The chief financial officer of Omega Healthcare Investors Inc. (OHI) reported a disposition of 3,850 shares of common stock on December 30, 2025. The transaction was coded as type "G" and carried a reported price of $0 per share.
How many Omega Healthcare Investors (OHI) shares does the CFO own after the reported transaction?
Following the reported disposition, the CFO beneficially owns 178,426 shares of Omega Healthcare Investors common stock in direct ownership form, as shown in the filing.
What derivative securities are disclosed for the Omega Healthcare Investors (OHI) CFO?
The filing lists Profits Interest Units (PIUs) in OHI Healthcare Properties Limited Partnership that can vest into OP Units, and OP Units that can relate to Omega Healthcare Investors common stock. These positions are shown with a conversion or exercise price of $0 and are subject to specified vesting conditions.

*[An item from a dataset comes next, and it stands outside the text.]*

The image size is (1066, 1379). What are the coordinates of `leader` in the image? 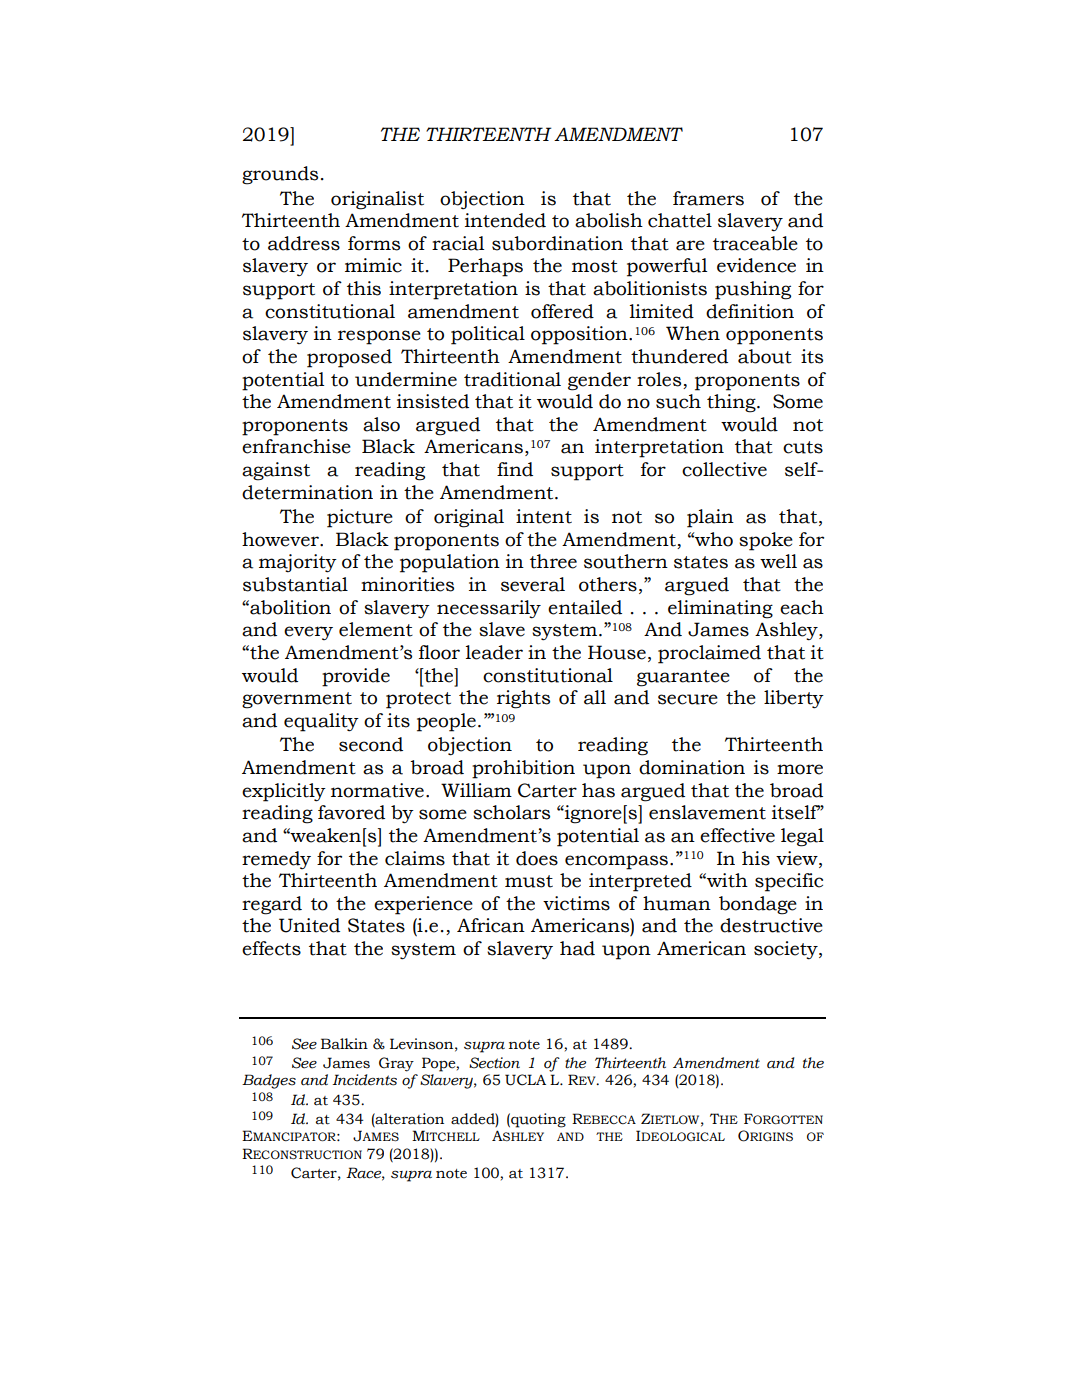 It's located at (494, 652).
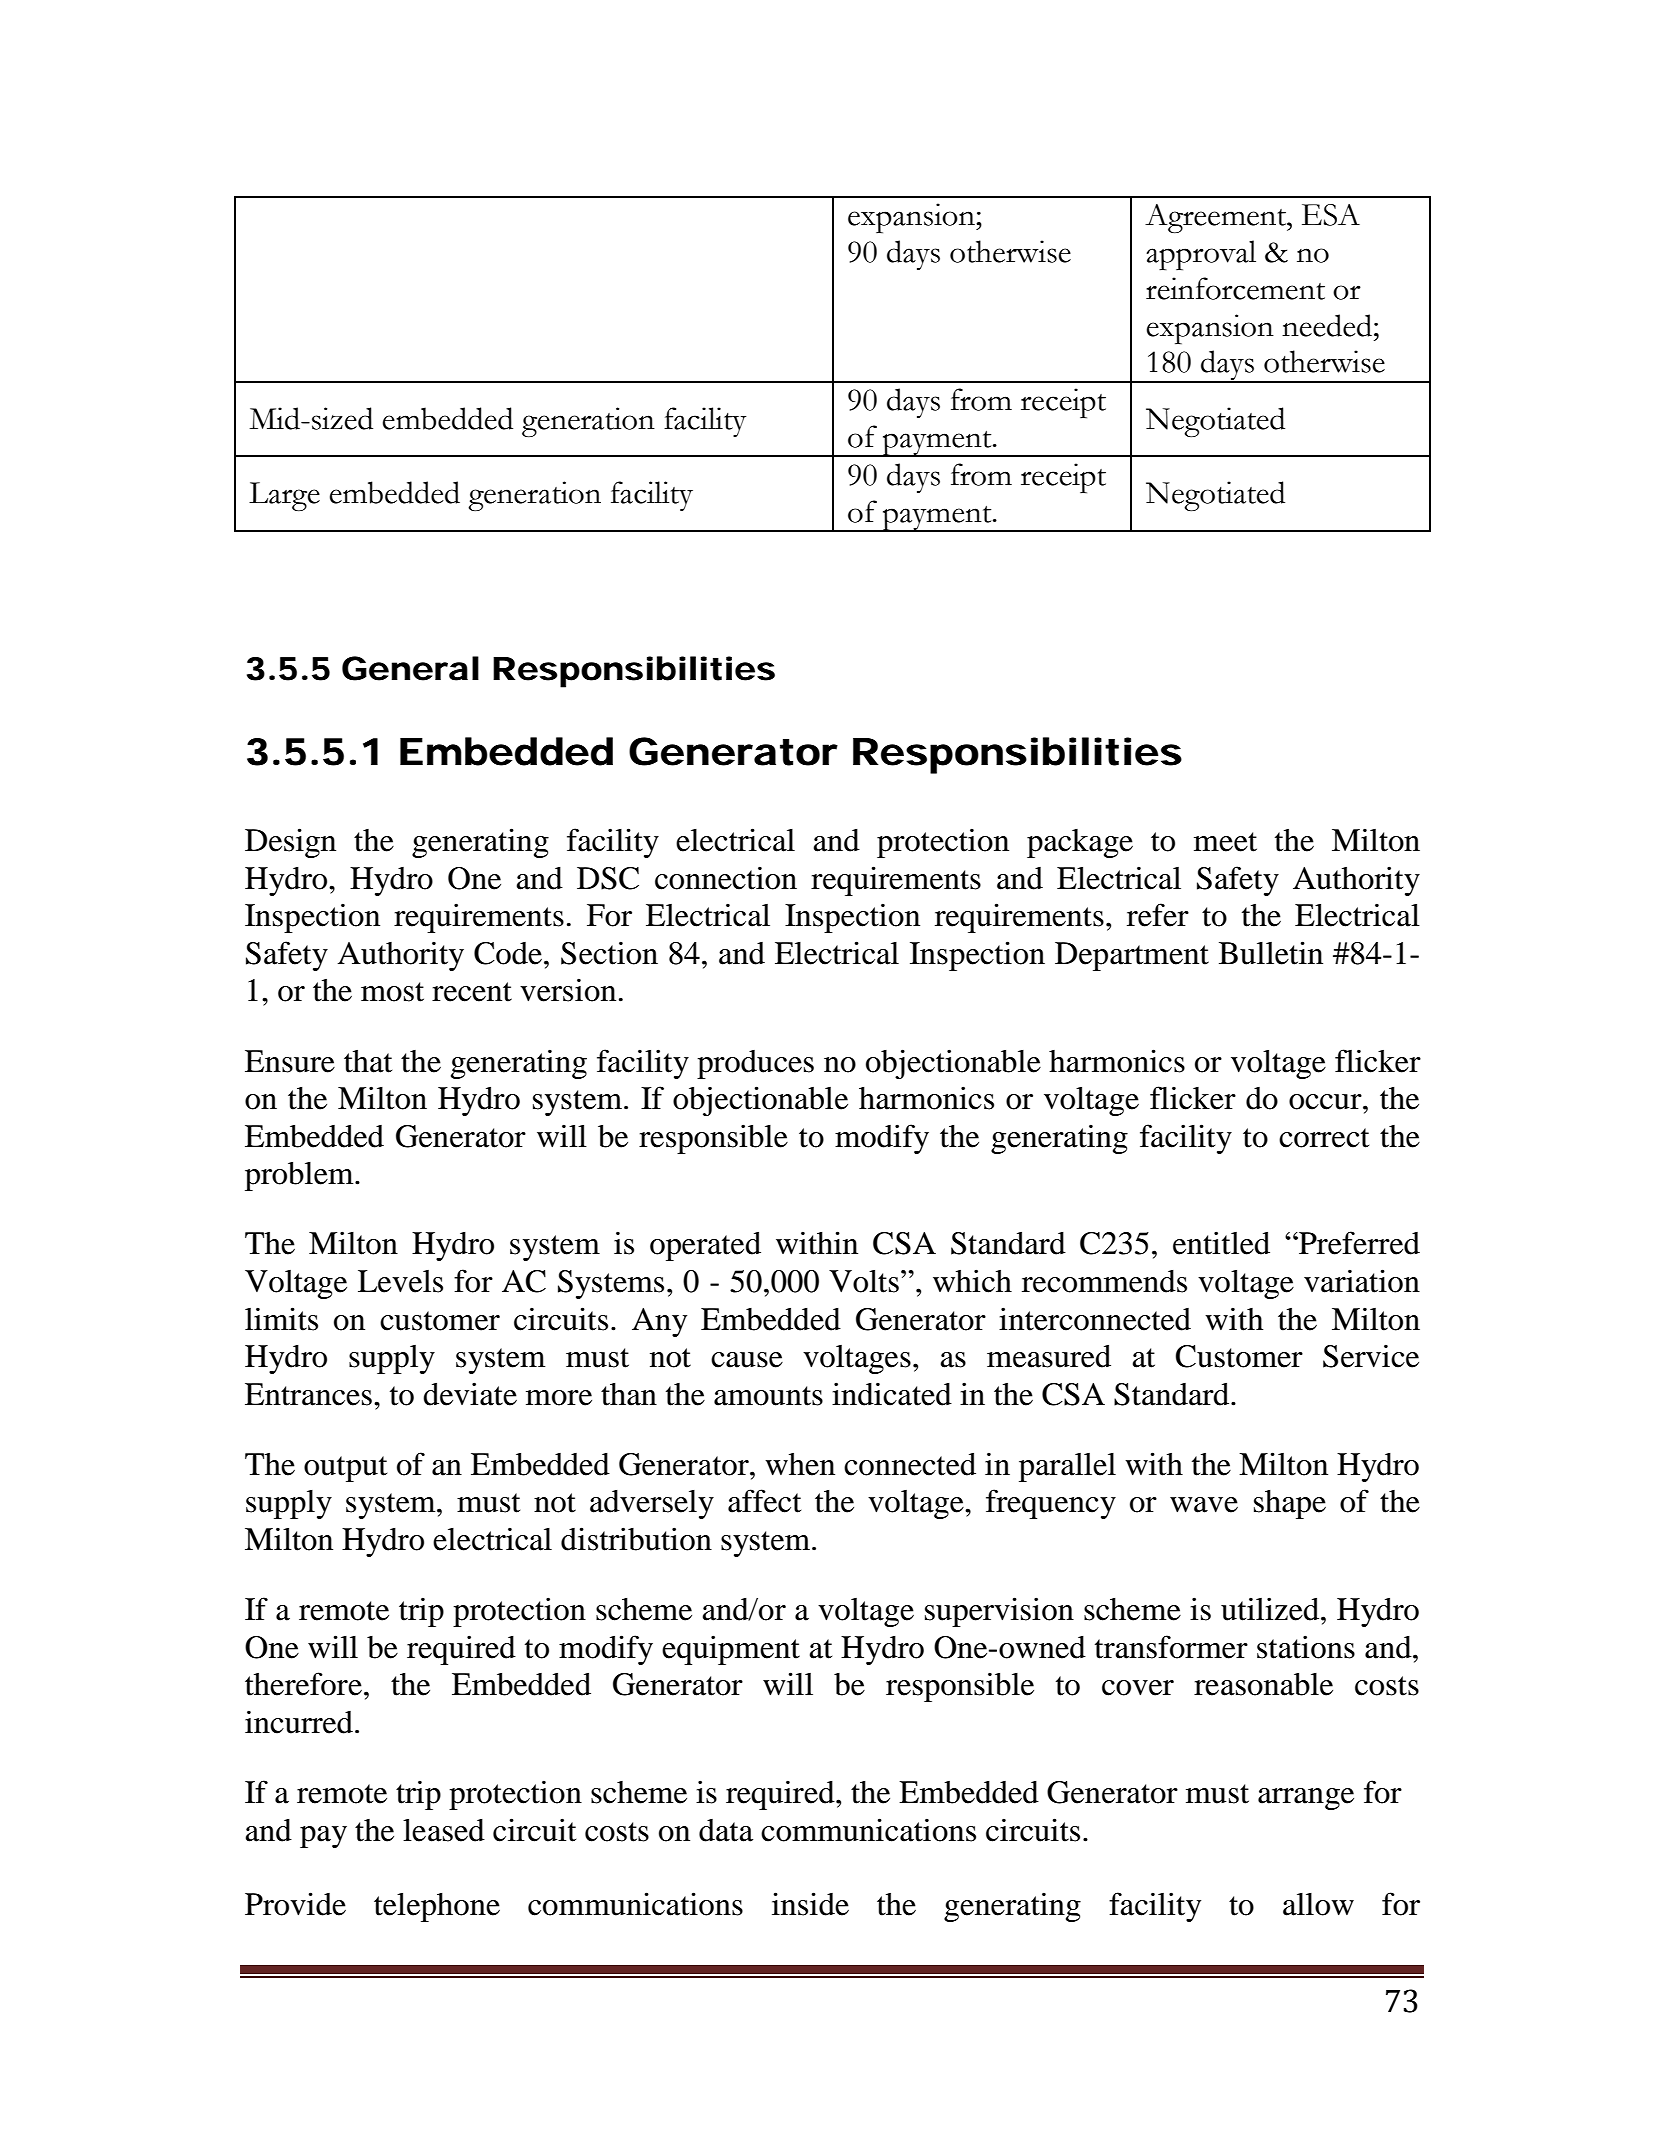 The image size is (1665, 2155). What do you see at coordinates (1225, 842) in the screenshot?
I see `meet` at bounding box center [1225, 842].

How do the Profits Interest Units and OP Units work for Omega Healthcare Investors (OHI)?
Each Profits Interest Unit represents a contingent right to receive one OP Unit upon vesting and satisfaction of certain tax-driven economic requirements. Each OP Unit is redeemable at the holder’s election for cash equal to the fair market value of one share of Omega Healthcare Investors common stock, or, at the issuer’s election, for one share of common stock, subject to continued employment and possible accelerated vesting.
What performance periods affect the vesting of the Omega Healthcare Investors (OHI) CFO’s equity awards?

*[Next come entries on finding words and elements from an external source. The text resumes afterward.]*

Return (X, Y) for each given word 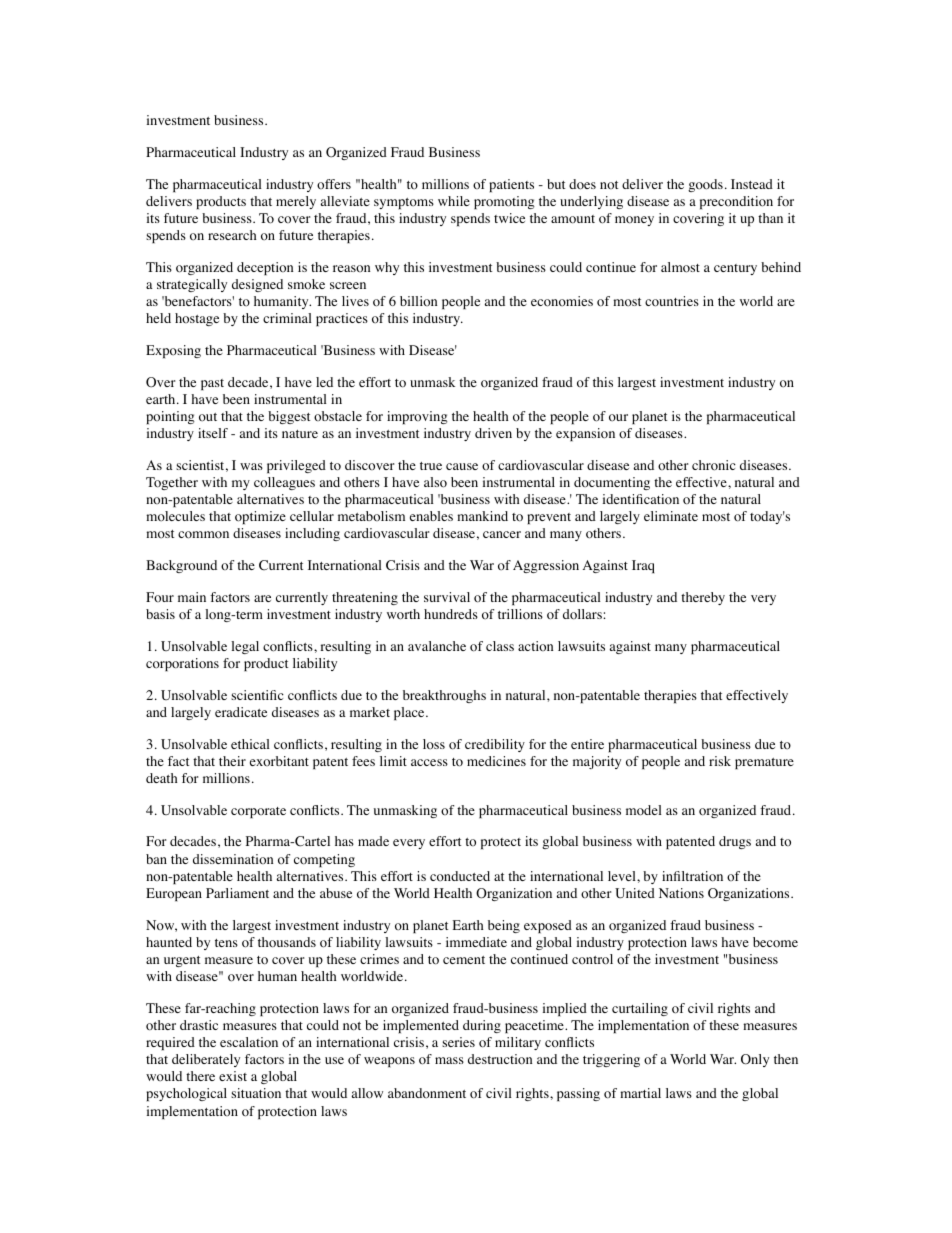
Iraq (643, 566)
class (500, 646)
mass (449, 1060)
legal (245, 647)
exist (233, 1076)
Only (755, 1060)
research (232, 235)
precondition (736, 202)
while (454, 201)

Portions of the CFO’s Profits Interest Units that vest into OP Units at the end of each calendar quarter in 2025 are based on Absolute Total Shareholder Return and Relative Total Shareholder Return for the 2022–2024 performance period, in each case subject to continued employment and potential accelerated vesting.
Are there time-based vesting components in the Omega Healthcare Investors (OHI) CFO’s awards?
Yes. A portion of the Profits Interest Units is described as being subject to three-year time-based vesting into OP Units, granted in 2023, with vesting conditioned on continued employment and subject to potential accelerated vesting.